▶ _DESCRIPTION OF THE TASK_
Nothing should appear in the answer except the lines below from the line containing "Image resolution: width=659" through the line containing "You are a GUI", copied exactly, with pictures left out.

▶ _EXTRACTED RECORDS_
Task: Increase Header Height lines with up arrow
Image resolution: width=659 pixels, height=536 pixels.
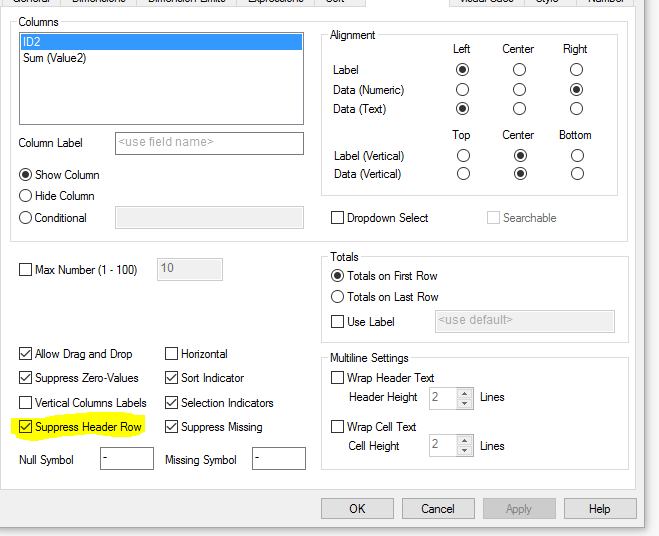Action: click(465, 392)
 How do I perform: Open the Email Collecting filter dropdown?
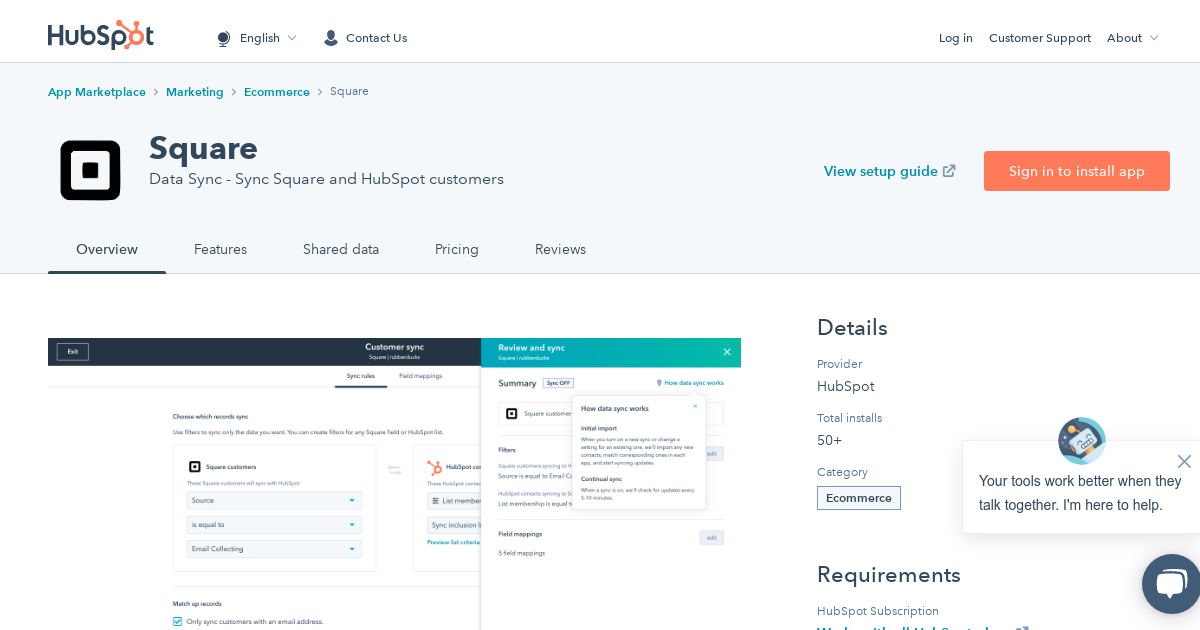click(274, 548)
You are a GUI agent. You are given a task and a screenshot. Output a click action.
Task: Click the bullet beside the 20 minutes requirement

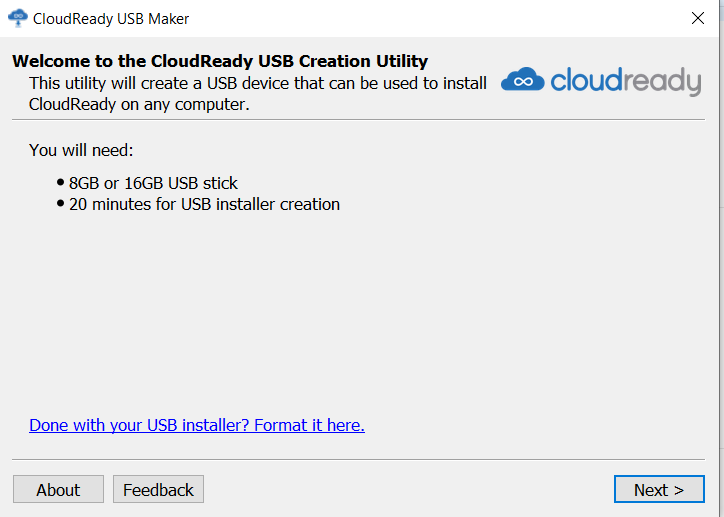click(60, 203)
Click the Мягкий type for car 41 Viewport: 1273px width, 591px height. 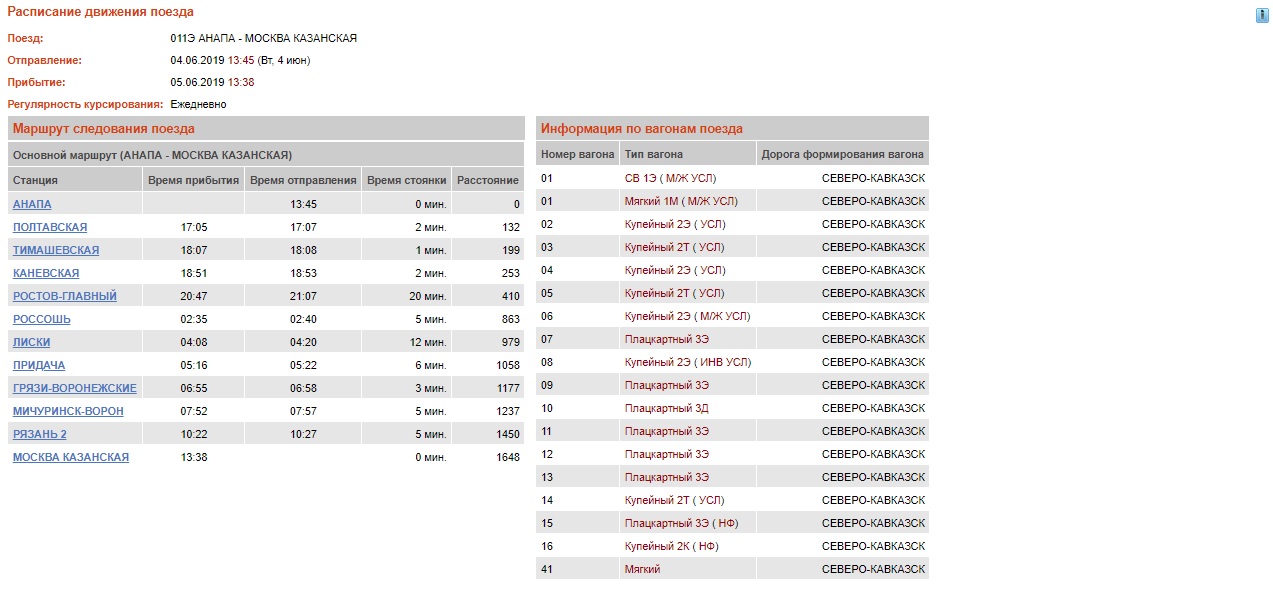click(x=643, y=569)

▶ _RESPONSE FOR THIS EXERCISE_
Image resolution: width=659 pixels, height=536 pixels.
Action: click(465, 392)
 How do I perform: Open the Email Collecting filter dropdown?
click(274, 548)
You are a GUI agent. You are given a task and a screenshot. Output a click action.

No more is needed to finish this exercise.